A regra é simples: todo decorator deve usar @functools.wraps(func) no wrapper interno, sem exceção. O custo é zero, o benefício é real.


5. Decorators com Argumentos — A Fábrica de Decorators

Até aqui, os decorators recebem apenas a função como argumento. Mas muitos dos decorators mais úteis precisam de configuração: @retry(max_tentativas=3), @cache(ttl=60), @permissao_requerida("admin").

Ao adicionar parênteses ao decorator, o comportamento muda completamente — e é aqui que a maioria dos tutoriais perde o leitor.
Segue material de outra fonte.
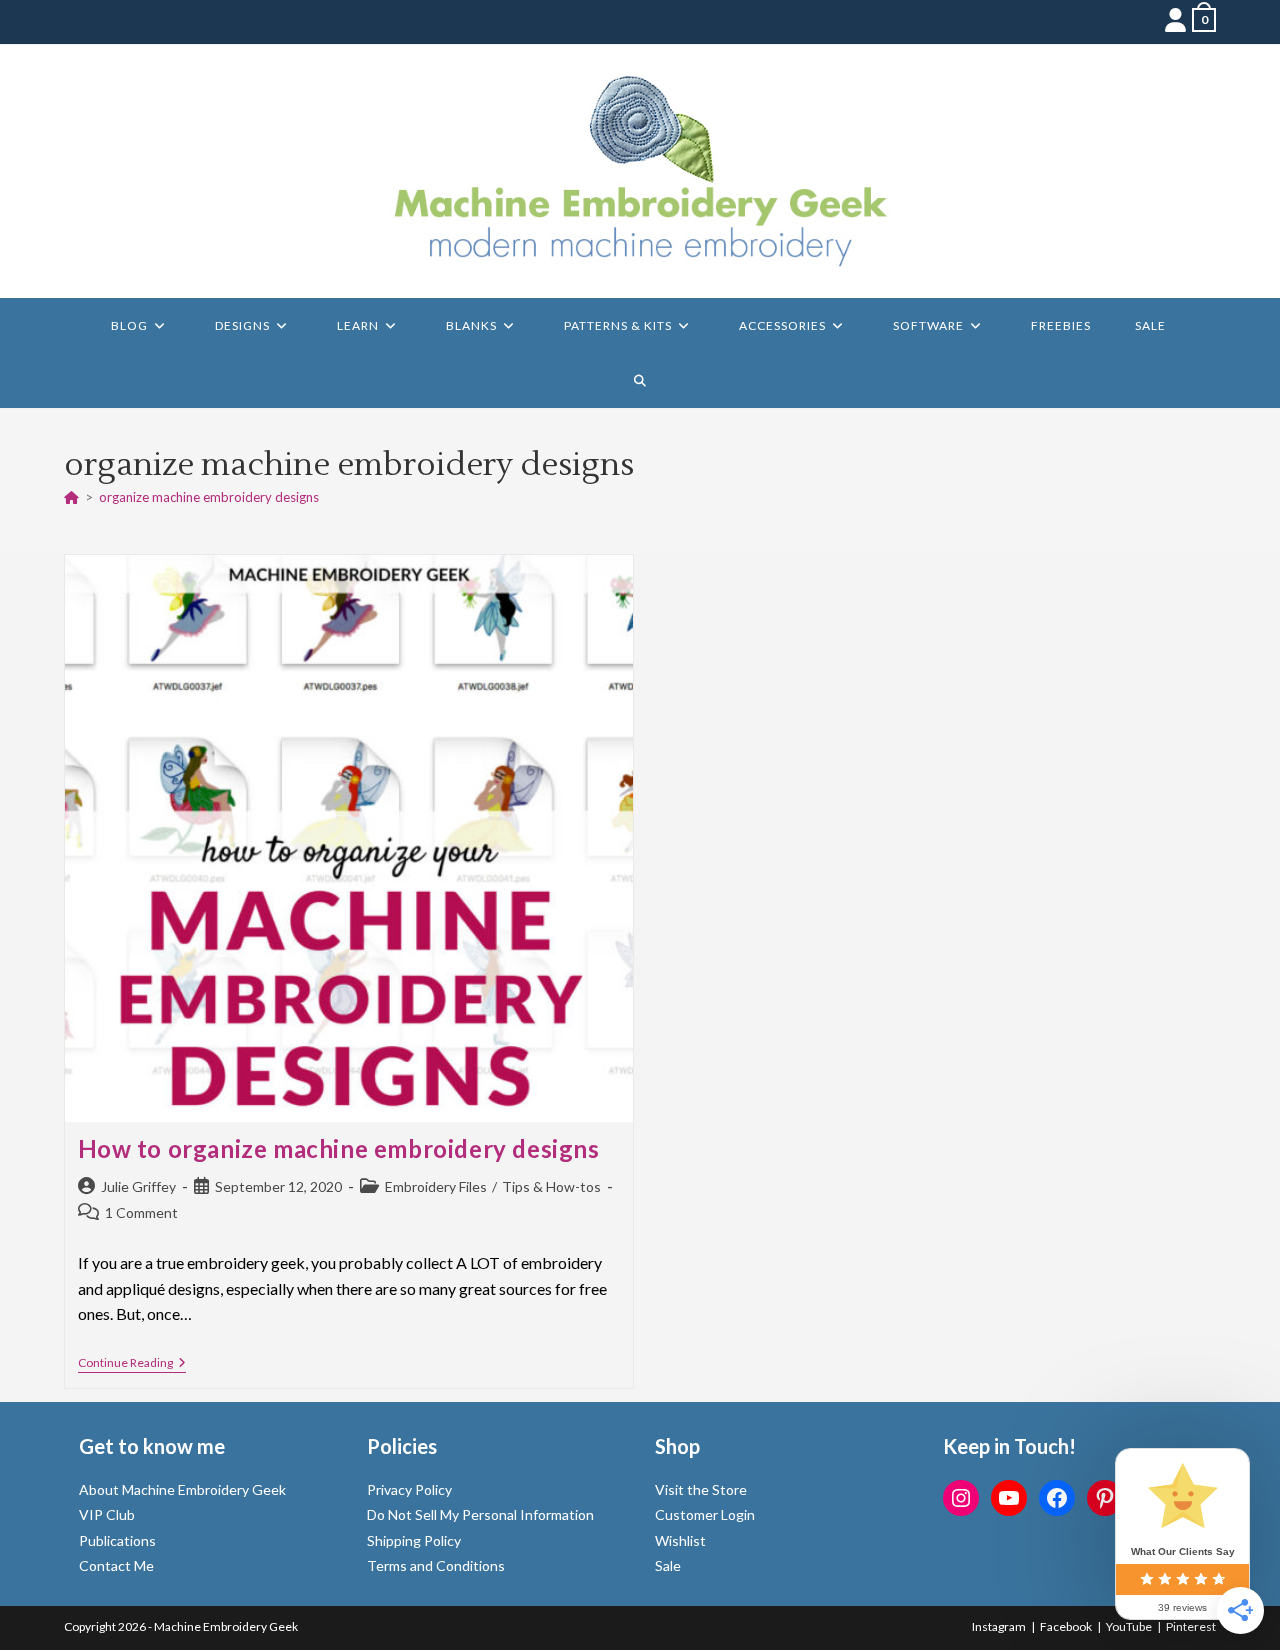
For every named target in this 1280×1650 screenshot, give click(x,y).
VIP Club (107, 1514)
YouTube (1129, 1626)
A confusão vem do seguinte: @repetir(vezes=3) não está chamando um decorator. Está chamando uma fábrica de decorator — uma função que, ao ser chamada com os argumentos de configuração, retorna o decorator de verdade.

A estrutura tem três camadas:

import functools

def repetir(vezes: int):  # ← camada 1: fábrica — recebe os argumentos
    def decorator(func):   # ← camada 2: decorator — recebe a função
        @functools.wraps(func)
        def wrapper(*args, **kwargs):  # ← camada 3: wrapper — executa em runtime
            for _ in range(vezes):
                resultado = func(*args, **kwargs)
            return resultado
        return wrapper
    return decorator  # fábrica retorna o decorator

@repetir(vezes=3)
def notificar(mensagem: str) -> None:
    print(f"[NOTIF] {mensagem}")

notificar("pedido aprovado")
# [NOTIF] pedido aprovado
# [NOTIF] pedido aprovado
# [NOTIF] pedido aprovado

Para entender o que acontece passo a passo, expanda a sintaxe @:

# @repetir(vezes=3) se desdobra em:

_decorator = repetir(vezes=3)  # step 1: chama a fábrica, obtém o decorator
notificar = _decorator(notificar)  # step 2: aplica o decorator à função

A variável vezes fica capturada pela closure do wrapper, que a usa em cada chamada de notificar.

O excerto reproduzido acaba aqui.